La promotion de Parcoursup s’est appuyée sur une double promesse : d’une part faire face au déficit de places, et d’autre part améliorer la réussite en Licence, les deux grâce à une meilleure affectation dans le supérieur. Cette promesse s’est accompagnée d’un engagement fort à plus de transparence. Malheureusement, depuis 2018, les chiffres sont systématiquement manipulés :  d’abord avec deux modifications des tableaux de bord, puis la recatégorisation des candidats et enfin cette année l’archivage des vœux. Chronologie.

Mai 2018

Au départ, les tableaux de bord étaient parfaitement sincères : organisées en deux barres, on y trouvait toutes les informations permettant le suivi de l’affectation, allant des candidats en attente d’une première proposition jusqu’aux candidats ayant définitivement accepté leur affectation, en passant par ceux ayant quitté la plateforme.

Premier tableau de bord Parcoursup, 23 mai 2018

Juillet 2018 : modification des données du tableau de bord

Au milieu de cette premiere procédure, les tableaux de bord sont modifiés sans explication. On y perd les deux barres bien lisibles, et on y voit apparaître la catégorie de « candidats inactifs ». On remarquera la discrétion de la catégorie « candidats ayant quitté la procédure », privée d’une boite.

Tableau de bord Parcoursup à partir du 23/07/2018

 

Cette nouvelle catégorisation conduit à des titres de presse moins catastrophiques que « 142 000 candidats quittent la plateforme » ou « 80 000 candidats toujours sans affectation ».

Le Point, 30/07/2018

Mai 2019 : deuxième modification des tableaux de bord, et recatégorisation des candidats

La deuxième session Parcoursup, en 2019, a été marquée par 110 000 candidats inattendus, sans doute séduits par les discours triomphaux officiels : « Les adultes en reconversion, public surprise de Parcoursup » (Le Monde Campus, 18/07/2019).

Cela a donné lieu à une recatégorisation des candidats : d’un côté les lycéens, de l’autre les candidats « en réorientation ou scolarisés à l’étranger », et non pas simplement « autres »… Puisque cela masque la disparition pure et simple des candidats en reprise d’étude : de 898 054 candidats officiels le 17 mai, on passe à 788 845 le 21 mai.

Consignes
#1 Recopiez le passage du texte sur Parcoursup qui va de « Le Point, 30/07/2018 » jusqu'à « 845 le 21 mai. » inclus.
#2 Répondez à chaque question en vous appuyant sur le texte sur Parcoursup, en reprenant les lettres (a), (b) et (c).
(a) Quelle catégorie de candidats voit-on apparaître dans les tableaux de bord modifiés en juillet 2018 ?
(b) Combien de candidats inattendus ont marqué la session Parcoursup de 2019 ?
(c) Combien de candidats officiels compte-t-on le 21 mai ?

Entrées répertoriées

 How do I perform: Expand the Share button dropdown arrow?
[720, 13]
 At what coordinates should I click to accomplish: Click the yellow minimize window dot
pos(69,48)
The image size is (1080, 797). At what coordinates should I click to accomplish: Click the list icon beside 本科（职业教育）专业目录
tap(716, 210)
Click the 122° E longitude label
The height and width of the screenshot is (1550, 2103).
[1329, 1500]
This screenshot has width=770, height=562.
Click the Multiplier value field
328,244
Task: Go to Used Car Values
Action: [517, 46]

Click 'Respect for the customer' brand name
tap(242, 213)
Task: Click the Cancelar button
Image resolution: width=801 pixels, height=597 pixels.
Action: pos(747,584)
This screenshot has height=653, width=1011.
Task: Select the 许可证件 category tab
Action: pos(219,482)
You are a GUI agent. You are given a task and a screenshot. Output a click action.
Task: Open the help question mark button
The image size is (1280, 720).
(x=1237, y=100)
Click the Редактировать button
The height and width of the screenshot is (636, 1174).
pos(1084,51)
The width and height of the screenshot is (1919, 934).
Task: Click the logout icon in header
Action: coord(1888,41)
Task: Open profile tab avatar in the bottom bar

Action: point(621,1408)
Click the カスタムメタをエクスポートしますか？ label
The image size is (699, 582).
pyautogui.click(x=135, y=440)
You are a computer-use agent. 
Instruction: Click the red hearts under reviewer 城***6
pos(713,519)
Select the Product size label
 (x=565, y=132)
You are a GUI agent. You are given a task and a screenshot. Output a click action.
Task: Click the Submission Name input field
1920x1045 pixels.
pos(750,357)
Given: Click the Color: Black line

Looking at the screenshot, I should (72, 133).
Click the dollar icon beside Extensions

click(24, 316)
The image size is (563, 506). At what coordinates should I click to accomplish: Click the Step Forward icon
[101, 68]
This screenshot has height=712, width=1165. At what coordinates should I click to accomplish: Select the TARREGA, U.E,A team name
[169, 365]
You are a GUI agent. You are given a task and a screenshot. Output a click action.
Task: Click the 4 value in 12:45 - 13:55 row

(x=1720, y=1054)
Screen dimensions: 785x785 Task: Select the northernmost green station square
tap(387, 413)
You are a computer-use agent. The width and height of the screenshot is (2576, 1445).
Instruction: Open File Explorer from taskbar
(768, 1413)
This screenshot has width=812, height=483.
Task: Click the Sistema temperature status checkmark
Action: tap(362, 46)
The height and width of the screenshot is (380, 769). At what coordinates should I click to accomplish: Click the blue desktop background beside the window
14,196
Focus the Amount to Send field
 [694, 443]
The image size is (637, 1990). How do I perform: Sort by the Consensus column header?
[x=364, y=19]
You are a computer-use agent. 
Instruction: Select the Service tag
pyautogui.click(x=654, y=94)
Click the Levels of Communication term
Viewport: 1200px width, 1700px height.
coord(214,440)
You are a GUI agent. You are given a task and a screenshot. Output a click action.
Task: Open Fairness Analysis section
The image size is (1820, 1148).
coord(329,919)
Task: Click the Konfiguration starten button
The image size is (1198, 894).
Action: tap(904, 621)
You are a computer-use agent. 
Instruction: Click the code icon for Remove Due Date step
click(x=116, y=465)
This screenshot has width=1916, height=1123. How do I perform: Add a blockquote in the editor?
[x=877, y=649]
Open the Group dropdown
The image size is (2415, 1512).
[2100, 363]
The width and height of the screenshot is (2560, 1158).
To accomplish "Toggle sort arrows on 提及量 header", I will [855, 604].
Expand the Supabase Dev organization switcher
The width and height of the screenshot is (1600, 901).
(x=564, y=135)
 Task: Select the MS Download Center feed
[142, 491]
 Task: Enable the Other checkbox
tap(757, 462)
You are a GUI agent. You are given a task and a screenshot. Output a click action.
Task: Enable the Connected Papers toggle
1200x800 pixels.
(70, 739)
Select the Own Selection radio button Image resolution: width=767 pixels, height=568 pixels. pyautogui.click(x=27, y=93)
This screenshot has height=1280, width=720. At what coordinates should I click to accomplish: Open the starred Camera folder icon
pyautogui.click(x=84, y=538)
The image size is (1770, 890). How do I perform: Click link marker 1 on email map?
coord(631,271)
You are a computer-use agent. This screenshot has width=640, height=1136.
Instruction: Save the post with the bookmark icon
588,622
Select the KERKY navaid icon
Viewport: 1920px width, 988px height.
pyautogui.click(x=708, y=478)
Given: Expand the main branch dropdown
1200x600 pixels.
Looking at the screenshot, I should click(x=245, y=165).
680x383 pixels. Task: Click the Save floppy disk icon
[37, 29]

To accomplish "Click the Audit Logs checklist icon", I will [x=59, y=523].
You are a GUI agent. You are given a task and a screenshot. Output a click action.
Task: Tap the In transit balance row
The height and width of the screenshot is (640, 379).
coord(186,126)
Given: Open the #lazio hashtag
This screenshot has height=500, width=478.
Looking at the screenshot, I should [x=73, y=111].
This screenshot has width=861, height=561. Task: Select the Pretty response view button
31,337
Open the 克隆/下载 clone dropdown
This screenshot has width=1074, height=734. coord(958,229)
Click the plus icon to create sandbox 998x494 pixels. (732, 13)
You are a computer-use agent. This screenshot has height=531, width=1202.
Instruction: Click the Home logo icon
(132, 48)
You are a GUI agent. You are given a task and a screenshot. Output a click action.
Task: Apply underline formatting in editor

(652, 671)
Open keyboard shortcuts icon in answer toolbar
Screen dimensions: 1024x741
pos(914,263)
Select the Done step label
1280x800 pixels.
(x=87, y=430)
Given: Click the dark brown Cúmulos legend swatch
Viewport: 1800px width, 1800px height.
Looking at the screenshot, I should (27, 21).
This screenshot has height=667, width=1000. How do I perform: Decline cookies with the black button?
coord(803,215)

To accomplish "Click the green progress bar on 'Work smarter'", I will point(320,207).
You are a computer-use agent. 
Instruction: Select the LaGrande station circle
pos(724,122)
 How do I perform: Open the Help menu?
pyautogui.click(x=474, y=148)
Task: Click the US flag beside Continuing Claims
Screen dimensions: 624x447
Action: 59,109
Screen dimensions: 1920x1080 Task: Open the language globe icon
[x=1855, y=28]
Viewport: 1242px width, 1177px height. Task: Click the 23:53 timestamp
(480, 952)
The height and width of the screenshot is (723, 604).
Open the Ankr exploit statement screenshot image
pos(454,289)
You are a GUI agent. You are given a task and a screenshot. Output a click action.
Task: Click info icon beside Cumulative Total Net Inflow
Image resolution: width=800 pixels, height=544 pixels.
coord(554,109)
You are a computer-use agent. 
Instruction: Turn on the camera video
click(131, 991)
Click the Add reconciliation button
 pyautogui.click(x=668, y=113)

Corrigés
#1
Le Point, 30/07/2018

Mai 2019 : deuxième modification des tableaux de bord, et recatégorisation des candidats

La deuxième session Parcoursup, en 2019, a été marquée par 110 000 candidats inattendus, sans doute séduits par les discours triomphaux officiels : « Les adultes en reconversion, public surprise de Parcoursup » (Le Monde Campus, 18/07/2019).

Cela a donné lieu à une recatégorisation des candidats : d’un côté les lycéens, de l’autre les candidats « en réorientation ou scolarisés à l’étranger », et non pas simplement « autres »… Puisque cela masque la disparition pure et simple des candidats en reprise d’étude : de 898 054 candidats officiels le 17 mai, on passe à 788 845 le 21 mai.

#2
(a) La catégorie des « candidats inactifs ».
(b) 110 000 candidats.
(c) 788 845 candidats.